The vast majority of commercial leases state that the landlord will provide a reconciliation of operating expenses at the end of each year.  This is usually a one page summary of property expenses with categories listed such as Utilities, Maintenance, Repairs, and Miscellaneous.  The tenant has some set period to object if they think the numbers are incorrect (although are typically not given any support information to arrive at this conclusion) or they “conclusively accept the amounts and waive any right to challenge or make claim” or similar language against such costs in the future.

So even if the landlord fails to apply the caps you negotiated into the lease, or accidentally includes the cost of their holiday party, or added an extra zero to a charge, or purposefully includes capital items which should be excluded, or any other number of incorrect or inappropriate charges are included, it is now their money to keep.  Period.  You've agreed to that – read your lease.

It is a very bad custom, and it is getting worse.  Landlords are designing leases that make challenging these expenses as difficult and expensive as possible for the tenant to audit a lease.  We're seeing language that includes hurdles like these:

  • Unreasonably short terms to challenge charges (hopes tenant will miss deadline, prevents recovery of prior year inappropriate charges)
  • No audits on a contingency basis (forces tenant to spend money)
  • Must be performed by nationally recognized CPA firm (expensive, may force unfamiliar relationship, prohibits firms that specialize in lease audits)
  • Must be conducted at landlord's office (Refusal to provide electronic records forces expensive on-site visits and travel)
  • Confidentiality between CPA and tenant's financial team only, prohibits disclosure even to other staff within tenant firm and tenant's real estate advisors (Landlord wants to be able to overcharge their other tenants without having to correct unless discovered by each individual tenant, and do not want to alert others of their propensity to overcharge)

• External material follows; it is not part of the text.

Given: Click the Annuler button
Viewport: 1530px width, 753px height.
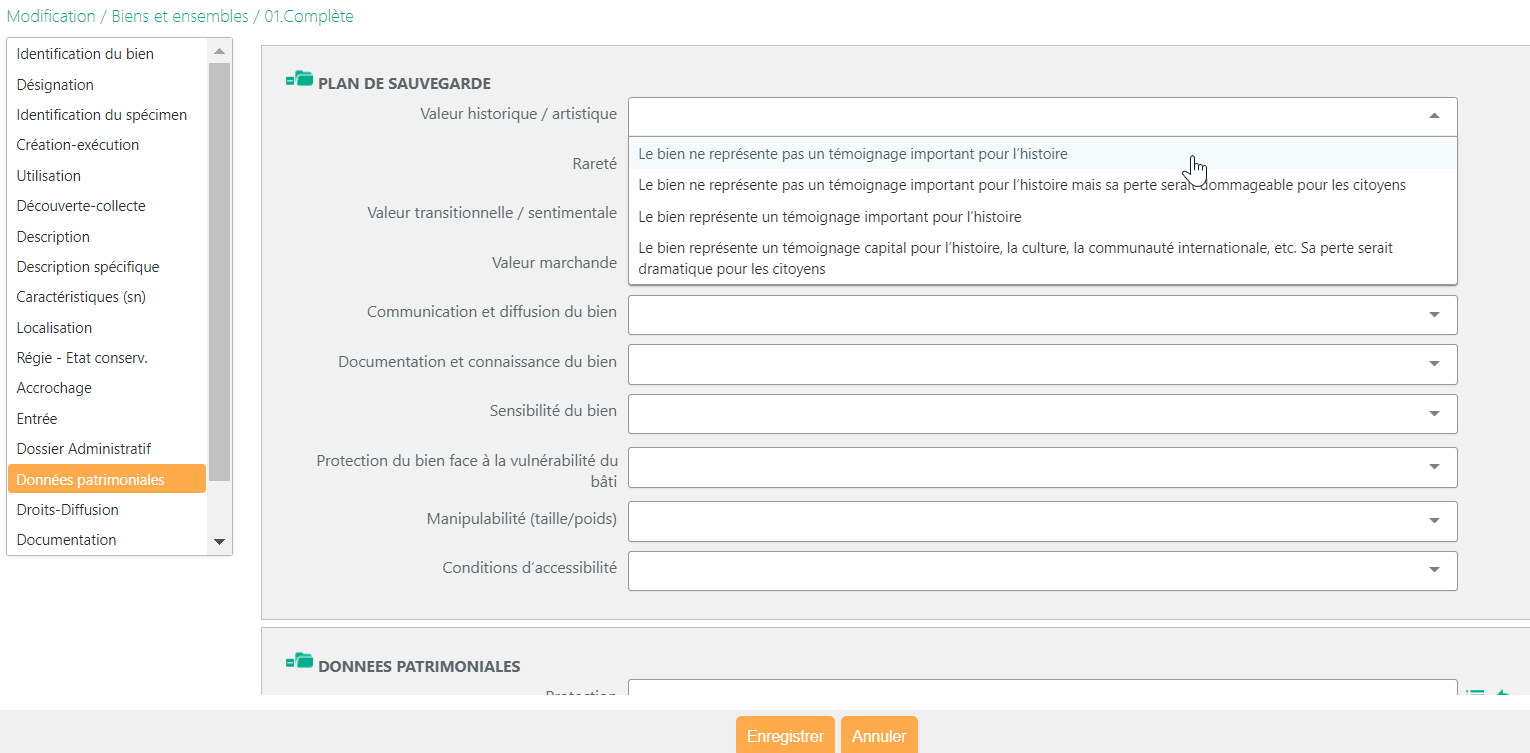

One well known Texas developer's lease contains all of the above and an invitation-to-larceny “5 days only” for the tenant to object to expenses or de facto agree to pay them without any further right to question or challenge.

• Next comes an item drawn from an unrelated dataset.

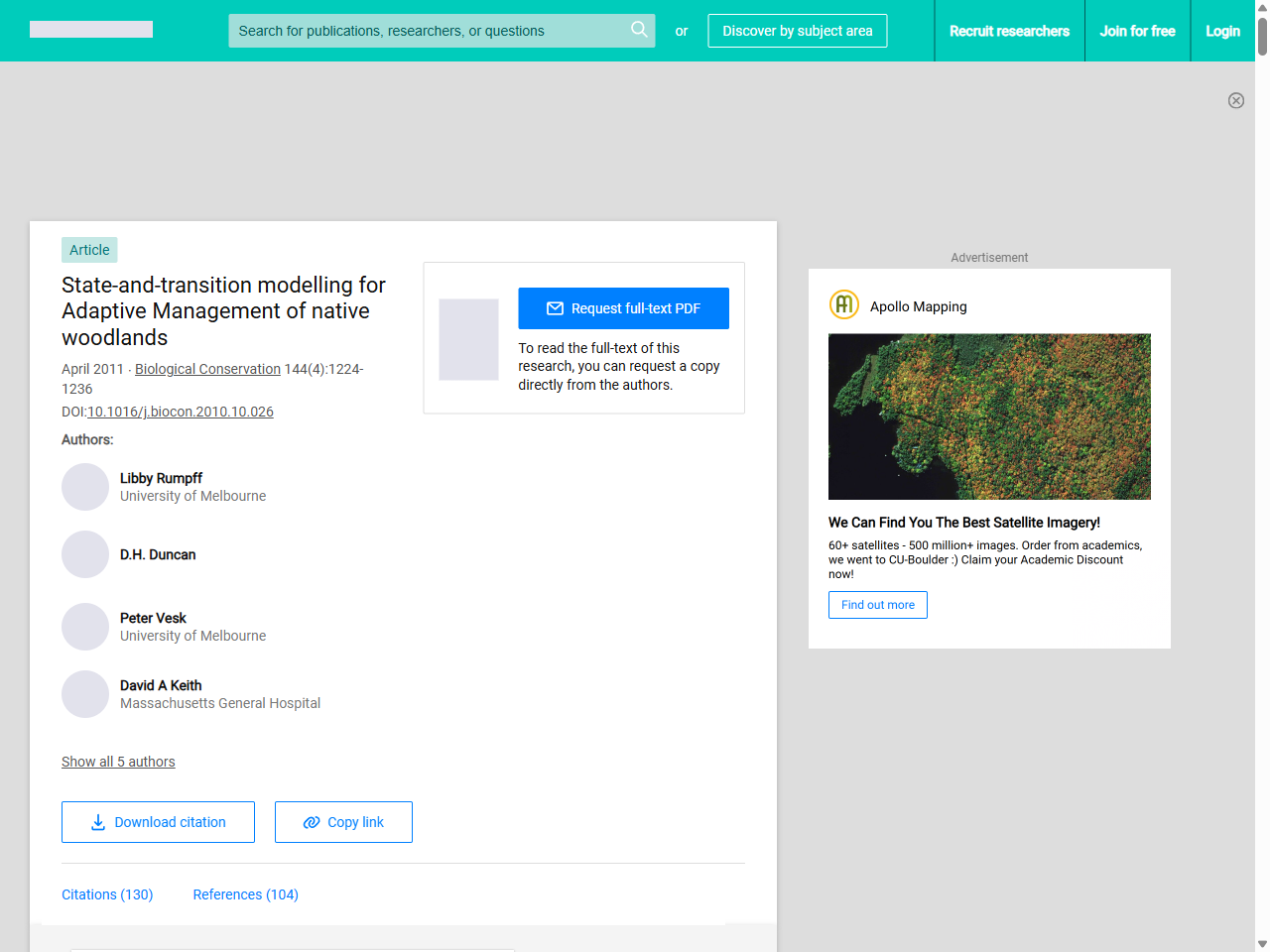Click the search magnifier icon
Screen dimensions: 1270x952
[639, 30]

What incentive would an honest and ethical landlord have to make such unfair restrictions?  What would happen if all crimes had a statute of limitations of 5 days (or 30 or 60) that allowed a criminal to keep anything they could steal without penalty unless caught within that period?

Unfortunately, these type of restrictions are becoming more frequent in leases.  Here's how to avoid the Trap:

  1. Get tough on your rights to audit leases in new documents and allow not less than 90 days to request a review, and up to 3 years if a wrongful charge is found (IRS requires them to keep records for at least 3 years)
  2. Don't allow restrictions on contingency audits.  If a landlord insists on a paid hourly audit, they should agree to pay your costs of the audit.
  3. No restrictions on your advisors or staff on requesting the information.  With all respect to your CPA, unless they specialize in commercial lease audits, they may not know what is appropriate or customary under your specific lease and, even if you do use a CPA, you or your tenant representative should be allowed to review charges prior to engaging the CPA.
  4. Audit your leases regularly.  You should perform an audit at least every other year on major leases in multi-tenant properties with common charges, and annually if charges are significantly higher over a prior year, ownership changes, classifications of expenses change, or there are major changes in occupancy in the property.

When it comes to restrictions in your right to challenge operating expenses, Less is More.